Sharing successes, challenges and daily happenings in the Department of Medicine

Medicine Matters Home Leadership Marr to Step Down as Vice Chair for Innovation in Healthcare Implementation

Marr to Step Down as Vice Chair for Innovation in Healthcare Implementation

Dr. Kieren Marr will step down from her role as vice chair for innovation in healthcare implementation and retire as faculty in the Division of Infectious Diseases on December 31, 2021. She will become cofounder and chief medical officer of Sfunga Therapeutics, a new Deerfield-backed antifungal company and continue her work with the Johns Hopkins spin-off company, MycoMed.

Dr. Marr is a professor of medicine and oncology. She joined the faculty at Johns Hopkins University in 2008 after 15 years on the faculty at the Fred Hutchinson Cancer Research Center of the University of Washington. She has been recognized by many honorary medical societies including the Association of American Physicians and the Infectious Diseases Society of America, and the American Society for Clinical Investigation, which she also led as president during her career at JHU. Her research led to the establishment of MycoMed Technologies, which focuses on the development of diagnostics to enable early treatment of fungal infections in medically immunosuppressed people.

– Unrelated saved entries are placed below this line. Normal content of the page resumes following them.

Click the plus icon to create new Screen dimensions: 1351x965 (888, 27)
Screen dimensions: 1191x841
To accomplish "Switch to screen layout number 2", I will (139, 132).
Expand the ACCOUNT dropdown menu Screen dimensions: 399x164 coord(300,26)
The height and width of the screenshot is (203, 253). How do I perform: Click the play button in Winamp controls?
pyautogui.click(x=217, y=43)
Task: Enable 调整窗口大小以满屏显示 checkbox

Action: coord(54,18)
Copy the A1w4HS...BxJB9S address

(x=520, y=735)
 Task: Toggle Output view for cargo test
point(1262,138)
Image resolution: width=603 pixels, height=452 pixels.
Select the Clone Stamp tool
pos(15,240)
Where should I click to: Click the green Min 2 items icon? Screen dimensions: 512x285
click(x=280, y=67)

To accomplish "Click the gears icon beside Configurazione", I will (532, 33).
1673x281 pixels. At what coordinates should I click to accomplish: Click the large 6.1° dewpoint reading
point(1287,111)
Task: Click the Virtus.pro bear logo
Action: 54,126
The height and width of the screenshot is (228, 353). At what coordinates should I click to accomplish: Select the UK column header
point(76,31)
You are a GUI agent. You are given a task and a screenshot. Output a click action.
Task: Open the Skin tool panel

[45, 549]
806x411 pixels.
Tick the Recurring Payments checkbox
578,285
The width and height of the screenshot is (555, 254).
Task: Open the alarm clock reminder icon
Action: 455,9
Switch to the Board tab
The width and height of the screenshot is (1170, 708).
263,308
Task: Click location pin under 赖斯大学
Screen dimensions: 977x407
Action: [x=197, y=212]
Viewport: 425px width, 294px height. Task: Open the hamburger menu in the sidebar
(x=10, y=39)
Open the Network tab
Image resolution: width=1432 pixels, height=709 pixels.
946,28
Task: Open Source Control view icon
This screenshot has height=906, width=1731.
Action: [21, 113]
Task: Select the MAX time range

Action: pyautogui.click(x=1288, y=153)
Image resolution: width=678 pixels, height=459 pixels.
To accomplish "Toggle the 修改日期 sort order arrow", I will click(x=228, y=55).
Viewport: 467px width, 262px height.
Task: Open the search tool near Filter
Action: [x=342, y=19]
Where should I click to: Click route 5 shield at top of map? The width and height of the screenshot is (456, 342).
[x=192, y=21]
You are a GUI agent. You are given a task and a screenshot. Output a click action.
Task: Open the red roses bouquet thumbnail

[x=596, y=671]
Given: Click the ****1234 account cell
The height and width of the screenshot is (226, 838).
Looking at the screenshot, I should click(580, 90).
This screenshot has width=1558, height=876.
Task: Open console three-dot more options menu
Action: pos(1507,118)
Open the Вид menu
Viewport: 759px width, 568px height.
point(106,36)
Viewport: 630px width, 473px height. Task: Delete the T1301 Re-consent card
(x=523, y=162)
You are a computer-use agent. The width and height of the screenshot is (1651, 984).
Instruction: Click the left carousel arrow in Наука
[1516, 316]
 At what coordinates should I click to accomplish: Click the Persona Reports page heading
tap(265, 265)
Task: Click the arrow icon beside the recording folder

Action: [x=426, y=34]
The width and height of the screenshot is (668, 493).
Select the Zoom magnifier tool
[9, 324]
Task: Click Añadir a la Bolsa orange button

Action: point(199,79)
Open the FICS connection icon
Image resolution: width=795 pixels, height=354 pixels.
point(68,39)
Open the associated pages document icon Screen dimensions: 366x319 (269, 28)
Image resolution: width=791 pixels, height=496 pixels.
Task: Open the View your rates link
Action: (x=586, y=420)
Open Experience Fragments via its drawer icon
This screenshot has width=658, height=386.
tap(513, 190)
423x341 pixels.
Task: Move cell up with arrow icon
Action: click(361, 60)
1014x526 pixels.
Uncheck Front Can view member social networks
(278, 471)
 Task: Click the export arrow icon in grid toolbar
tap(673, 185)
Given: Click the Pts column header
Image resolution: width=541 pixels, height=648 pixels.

As the inaugural medical director for the JHU Transplant and Oncology ID Program, Dr. Marr built a world-class academic center of excellence for transplant and oncology infectious diseases. Since 2008, the program has grown from one faculty member to nine, becoming one of the nation’s best in both clinical research and clinical care of solid organ transplant and oncology patients. She has recruited and supported outstanding faculty and built a program that trains fellows from around the world, including the first combined transplant and oncology advanced fellowship collaboration between JHU and NIH.

In 2015, Dr. Marr was named Associate Vice Chair for Innovation and Commercialization, then Vice Chair for Innovation in Healthcare Implementation. In her vice chair roles, she has worked with faculty and the Johns Hopkins Technology Ventures to foster a culture of innovation in the department and create pathways to turn the scholarly activity of scientists and clinician-scientists into products that touch our patients through technology licensing and/or entrepreneurial activities.

We would like to thank Dr. Marr for her leadership over the past few years as well as her commitment to our department since she joined the faculty in 2008. In her new roles she will continue to focus on development of antifungal products that help our patients. We are very lucky that she will continue her involvement and collaboration with the Department of Medicine and JHU investigators as well as her activities at MycoMed, which is preparing for commercial launch of its first diagnostic test. With gratitude, we wish her the best in her new role.